** Start of Task data **

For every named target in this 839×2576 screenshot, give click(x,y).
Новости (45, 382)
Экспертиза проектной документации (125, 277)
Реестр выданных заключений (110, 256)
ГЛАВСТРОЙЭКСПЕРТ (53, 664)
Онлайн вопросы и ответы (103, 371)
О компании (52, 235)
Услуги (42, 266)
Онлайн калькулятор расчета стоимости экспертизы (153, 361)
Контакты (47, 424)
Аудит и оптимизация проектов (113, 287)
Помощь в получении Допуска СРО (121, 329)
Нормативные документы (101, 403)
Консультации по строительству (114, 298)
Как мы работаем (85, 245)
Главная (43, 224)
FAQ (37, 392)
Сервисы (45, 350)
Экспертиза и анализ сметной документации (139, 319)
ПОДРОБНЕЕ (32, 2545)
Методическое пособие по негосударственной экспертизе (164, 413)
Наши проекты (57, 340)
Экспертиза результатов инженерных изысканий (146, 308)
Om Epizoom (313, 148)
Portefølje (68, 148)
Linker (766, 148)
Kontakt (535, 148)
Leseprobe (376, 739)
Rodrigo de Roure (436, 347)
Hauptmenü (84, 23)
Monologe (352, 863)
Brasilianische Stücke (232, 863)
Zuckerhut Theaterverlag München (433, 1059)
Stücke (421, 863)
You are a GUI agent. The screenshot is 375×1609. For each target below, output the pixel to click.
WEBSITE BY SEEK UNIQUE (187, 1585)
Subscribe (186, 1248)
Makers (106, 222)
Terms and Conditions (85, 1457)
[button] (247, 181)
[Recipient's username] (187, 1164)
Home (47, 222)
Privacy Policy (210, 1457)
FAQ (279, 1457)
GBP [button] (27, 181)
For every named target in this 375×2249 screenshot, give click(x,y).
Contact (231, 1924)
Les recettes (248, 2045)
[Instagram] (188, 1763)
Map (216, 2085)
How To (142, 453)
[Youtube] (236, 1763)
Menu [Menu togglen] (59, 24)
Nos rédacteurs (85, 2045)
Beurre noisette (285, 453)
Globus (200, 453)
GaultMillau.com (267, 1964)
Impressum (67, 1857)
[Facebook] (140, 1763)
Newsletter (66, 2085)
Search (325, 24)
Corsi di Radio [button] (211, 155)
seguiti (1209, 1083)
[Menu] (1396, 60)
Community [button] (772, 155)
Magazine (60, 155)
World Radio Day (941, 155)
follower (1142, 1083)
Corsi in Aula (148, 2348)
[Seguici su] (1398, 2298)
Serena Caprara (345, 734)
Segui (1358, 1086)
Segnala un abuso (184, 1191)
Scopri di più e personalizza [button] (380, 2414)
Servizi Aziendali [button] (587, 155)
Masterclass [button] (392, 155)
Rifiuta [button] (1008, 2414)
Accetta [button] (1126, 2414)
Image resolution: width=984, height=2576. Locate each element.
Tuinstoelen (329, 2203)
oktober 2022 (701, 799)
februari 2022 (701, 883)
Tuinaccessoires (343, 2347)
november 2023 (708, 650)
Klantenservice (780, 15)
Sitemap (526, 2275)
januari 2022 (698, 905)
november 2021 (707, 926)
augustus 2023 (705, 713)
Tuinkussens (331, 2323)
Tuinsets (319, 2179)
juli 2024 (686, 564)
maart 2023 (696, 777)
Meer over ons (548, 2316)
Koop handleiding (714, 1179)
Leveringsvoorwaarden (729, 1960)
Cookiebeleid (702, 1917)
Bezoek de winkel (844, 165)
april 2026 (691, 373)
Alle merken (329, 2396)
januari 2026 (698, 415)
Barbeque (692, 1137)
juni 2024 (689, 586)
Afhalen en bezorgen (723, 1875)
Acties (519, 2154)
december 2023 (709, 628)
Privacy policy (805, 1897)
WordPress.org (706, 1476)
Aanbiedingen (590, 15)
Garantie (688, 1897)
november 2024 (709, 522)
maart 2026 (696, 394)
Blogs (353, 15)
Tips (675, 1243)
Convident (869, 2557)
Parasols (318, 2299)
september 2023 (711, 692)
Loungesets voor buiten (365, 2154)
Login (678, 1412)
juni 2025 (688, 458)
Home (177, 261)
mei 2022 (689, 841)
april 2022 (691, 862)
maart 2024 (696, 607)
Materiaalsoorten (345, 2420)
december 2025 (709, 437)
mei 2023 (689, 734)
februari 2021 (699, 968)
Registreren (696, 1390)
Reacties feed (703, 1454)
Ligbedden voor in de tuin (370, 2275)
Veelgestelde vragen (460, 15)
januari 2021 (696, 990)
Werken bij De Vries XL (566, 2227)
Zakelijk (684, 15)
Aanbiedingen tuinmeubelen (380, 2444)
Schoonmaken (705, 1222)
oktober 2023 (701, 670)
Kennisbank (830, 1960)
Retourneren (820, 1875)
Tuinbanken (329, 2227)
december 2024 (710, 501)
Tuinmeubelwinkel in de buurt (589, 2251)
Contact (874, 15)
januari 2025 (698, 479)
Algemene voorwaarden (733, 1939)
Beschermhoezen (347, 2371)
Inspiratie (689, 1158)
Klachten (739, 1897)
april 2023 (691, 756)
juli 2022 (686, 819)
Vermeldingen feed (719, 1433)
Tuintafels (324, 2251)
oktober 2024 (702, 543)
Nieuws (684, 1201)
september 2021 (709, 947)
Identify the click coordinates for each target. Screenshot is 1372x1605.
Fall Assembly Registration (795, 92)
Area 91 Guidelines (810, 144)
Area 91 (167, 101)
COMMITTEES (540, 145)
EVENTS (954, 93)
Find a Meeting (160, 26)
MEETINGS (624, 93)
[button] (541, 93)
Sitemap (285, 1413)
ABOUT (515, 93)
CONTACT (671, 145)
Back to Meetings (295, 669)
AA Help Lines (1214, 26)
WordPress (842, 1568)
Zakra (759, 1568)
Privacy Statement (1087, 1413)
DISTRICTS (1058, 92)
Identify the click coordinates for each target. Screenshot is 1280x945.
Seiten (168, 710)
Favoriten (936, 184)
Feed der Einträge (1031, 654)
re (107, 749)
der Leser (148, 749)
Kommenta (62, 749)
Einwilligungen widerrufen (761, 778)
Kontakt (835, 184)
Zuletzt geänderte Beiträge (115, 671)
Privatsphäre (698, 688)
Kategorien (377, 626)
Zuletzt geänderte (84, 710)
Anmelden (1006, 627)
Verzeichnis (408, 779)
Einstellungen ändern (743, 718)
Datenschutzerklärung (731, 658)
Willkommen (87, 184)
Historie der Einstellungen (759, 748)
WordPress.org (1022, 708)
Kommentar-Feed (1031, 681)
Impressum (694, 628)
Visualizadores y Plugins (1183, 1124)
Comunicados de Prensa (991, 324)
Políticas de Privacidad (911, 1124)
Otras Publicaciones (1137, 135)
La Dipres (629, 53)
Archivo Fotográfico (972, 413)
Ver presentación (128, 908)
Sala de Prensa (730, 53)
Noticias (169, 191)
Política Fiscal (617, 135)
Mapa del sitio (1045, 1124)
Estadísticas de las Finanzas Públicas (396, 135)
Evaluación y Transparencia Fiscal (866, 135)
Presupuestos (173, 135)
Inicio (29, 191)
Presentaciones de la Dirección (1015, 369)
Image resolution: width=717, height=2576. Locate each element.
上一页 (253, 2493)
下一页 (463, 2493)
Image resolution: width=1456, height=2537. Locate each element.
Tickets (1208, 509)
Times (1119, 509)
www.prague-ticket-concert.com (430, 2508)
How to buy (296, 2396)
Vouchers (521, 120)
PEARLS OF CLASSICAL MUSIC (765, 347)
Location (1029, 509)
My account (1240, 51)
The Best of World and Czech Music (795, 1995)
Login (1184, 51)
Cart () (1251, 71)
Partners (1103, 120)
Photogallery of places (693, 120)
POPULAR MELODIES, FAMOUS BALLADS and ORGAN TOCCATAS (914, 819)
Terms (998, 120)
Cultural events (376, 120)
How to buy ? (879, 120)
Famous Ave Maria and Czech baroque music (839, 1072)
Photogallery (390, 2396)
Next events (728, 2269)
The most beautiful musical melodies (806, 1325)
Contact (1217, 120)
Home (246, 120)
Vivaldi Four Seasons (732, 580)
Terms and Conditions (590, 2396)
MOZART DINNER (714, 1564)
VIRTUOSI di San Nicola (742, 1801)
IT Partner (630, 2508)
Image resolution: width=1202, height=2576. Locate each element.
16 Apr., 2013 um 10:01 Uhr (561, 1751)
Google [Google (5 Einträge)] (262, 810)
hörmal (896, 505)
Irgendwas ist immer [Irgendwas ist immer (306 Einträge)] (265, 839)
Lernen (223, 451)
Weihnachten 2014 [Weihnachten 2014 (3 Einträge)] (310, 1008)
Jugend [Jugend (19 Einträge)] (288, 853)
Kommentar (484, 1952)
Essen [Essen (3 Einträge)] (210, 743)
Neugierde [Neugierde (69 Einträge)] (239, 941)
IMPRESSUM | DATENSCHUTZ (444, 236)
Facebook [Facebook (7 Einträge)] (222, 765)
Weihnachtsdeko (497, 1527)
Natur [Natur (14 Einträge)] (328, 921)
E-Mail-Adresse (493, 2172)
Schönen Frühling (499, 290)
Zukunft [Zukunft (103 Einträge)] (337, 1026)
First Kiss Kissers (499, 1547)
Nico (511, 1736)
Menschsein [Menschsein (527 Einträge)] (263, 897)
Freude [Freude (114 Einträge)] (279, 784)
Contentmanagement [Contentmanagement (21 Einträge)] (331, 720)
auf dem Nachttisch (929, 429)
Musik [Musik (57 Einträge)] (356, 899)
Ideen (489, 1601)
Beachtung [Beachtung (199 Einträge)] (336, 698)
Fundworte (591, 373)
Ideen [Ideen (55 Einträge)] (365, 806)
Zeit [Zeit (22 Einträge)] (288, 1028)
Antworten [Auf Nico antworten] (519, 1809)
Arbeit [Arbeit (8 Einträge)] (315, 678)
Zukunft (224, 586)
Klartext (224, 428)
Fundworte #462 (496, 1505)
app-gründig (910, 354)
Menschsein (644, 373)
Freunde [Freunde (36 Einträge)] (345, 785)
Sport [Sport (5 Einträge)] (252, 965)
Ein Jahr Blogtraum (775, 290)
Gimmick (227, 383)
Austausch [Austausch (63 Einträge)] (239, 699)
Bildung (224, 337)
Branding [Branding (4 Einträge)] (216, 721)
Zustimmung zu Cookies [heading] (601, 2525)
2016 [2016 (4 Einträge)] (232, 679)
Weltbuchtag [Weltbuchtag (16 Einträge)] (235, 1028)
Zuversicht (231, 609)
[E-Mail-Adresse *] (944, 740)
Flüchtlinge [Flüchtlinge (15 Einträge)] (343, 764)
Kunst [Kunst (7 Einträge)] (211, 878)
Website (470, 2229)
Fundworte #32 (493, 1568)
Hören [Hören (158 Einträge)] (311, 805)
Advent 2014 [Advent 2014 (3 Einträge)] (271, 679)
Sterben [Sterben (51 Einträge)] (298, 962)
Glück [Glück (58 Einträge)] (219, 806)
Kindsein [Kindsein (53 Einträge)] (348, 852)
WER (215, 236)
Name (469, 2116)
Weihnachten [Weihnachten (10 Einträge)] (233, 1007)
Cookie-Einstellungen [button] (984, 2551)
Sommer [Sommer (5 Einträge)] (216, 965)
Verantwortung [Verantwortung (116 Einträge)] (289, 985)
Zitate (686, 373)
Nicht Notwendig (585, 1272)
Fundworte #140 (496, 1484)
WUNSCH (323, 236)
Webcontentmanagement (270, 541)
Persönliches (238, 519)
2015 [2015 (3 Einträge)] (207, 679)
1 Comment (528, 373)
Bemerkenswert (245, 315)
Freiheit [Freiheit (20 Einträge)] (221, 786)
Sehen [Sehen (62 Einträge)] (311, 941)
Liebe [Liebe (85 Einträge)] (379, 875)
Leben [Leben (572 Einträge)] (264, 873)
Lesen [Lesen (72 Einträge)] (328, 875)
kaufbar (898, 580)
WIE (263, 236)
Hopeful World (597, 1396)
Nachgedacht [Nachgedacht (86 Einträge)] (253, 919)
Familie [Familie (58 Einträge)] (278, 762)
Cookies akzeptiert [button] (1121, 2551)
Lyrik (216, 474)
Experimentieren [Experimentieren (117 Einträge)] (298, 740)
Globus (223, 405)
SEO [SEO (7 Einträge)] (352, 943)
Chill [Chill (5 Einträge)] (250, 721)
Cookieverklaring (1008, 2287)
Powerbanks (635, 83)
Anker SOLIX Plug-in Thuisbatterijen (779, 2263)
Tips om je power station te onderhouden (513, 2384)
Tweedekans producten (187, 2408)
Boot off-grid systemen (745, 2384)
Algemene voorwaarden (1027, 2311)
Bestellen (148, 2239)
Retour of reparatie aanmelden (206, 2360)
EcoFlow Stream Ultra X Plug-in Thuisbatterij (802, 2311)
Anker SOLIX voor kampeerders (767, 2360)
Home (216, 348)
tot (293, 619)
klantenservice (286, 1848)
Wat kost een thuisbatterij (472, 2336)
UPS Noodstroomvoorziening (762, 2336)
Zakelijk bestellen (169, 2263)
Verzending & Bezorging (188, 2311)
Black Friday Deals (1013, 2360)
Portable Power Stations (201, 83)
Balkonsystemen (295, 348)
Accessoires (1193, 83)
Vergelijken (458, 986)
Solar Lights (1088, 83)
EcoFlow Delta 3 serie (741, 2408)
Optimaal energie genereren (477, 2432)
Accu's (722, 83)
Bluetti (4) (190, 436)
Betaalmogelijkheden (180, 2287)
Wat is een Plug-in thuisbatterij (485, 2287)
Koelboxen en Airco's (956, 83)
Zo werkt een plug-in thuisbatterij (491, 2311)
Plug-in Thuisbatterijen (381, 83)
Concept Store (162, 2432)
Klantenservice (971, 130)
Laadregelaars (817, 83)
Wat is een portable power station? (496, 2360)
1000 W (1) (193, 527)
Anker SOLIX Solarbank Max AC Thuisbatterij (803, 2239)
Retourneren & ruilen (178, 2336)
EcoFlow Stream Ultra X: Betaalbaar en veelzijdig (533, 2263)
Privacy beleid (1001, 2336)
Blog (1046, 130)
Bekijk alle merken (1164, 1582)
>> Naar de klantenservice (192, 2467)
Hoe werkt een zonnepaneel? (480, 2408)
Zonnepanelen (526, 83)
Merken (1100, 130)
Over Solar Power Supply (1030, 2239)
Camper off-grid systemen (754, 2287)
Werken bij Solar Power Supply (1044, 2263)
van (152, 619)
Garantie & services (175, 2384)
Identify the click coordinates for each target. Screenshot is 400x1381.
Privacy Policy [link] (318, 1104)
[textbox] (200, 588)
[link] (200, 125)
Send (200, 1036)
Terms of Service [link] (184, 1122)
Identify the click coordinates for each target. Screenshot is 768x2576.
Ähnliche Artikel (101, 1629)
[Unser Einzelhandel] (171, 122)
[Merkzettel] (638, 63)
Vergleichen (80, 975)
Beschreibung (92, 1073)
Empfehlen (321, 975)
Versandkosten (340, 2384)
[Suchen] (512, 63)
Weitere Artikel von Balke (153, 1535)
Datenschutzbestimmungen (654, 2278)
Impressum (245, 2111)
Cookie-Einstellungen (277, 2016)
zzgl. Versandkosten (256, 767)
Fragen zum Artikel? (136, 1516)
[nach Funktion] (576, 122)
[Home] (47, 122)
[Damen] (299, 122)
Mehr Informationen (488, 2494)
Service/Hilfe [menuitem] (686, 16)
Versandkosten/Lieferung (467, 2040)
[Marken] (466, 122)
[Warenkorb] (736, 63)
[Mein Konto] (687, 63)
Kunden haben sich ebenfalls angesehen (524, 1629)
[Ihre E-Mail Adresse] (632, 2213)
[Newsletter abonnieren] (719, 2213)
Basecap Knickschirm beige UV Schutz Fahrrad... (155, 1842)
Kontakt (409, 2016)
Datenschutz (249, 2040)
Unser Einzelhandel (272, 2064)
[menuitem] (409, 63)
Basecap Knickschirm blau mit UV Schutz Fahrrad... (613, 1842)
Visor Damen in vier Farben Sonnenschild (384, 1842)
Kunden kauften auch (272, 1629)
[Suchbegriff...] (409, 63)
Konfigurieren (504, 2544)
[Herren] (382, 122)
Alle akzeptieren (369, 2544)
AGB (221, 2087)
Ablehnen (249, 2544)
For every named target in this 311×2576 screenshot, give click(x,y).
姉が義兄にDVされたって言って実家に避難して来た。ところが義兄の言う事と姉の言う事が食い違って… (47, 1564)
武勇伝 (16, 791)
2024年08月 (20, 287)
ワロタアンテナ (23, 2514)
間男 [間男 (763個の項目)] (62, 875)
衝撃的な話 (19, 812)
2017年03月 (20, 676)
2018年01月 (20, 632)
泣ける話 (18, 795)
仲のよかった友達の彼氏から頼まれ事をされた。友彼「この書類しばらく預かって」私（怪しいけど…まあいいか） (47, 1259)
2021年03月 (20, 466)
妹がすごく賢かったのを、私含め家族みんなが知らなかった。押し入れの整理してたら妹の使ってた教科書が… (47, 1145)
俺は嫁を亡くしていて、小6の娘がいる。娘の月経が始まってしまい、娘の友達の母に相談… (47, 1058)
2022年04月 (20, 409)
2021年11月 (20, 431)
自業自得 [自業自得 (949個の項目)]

** End of Task data **

§ **Task description**
Starting at the line containing "van (152, 619)" and stopping after the line containing "Versandkosten (340, 2384)", repeat those lines with "Beschreibung" swapped for "Produktbeschreibung" and nothing else altered.

§ **Solution for this task**
van (152, 619)
Garantie & services (175, 2384)
Identify the click coordinates for each target. Screenshot is 400x1381.
Privacy Policy [link] (318, 1104)
[textbox] (200, 588)
[link] (200, 125)
Send (200, 1036)
Terms of Service [link] (184, 1122)
Identify the click coordinates for each target. Screenshot is 768x2576.
Ähnliche Artikel (101, 1629)
[Unser Einzelhandel] (171, 122)
[Merkzettel] (638, 63)
Vergleichen (80, 975)
Produktbeschreibung (92, 1073)
Empfehlen (321, 975)
Versandkosten (340, 2384)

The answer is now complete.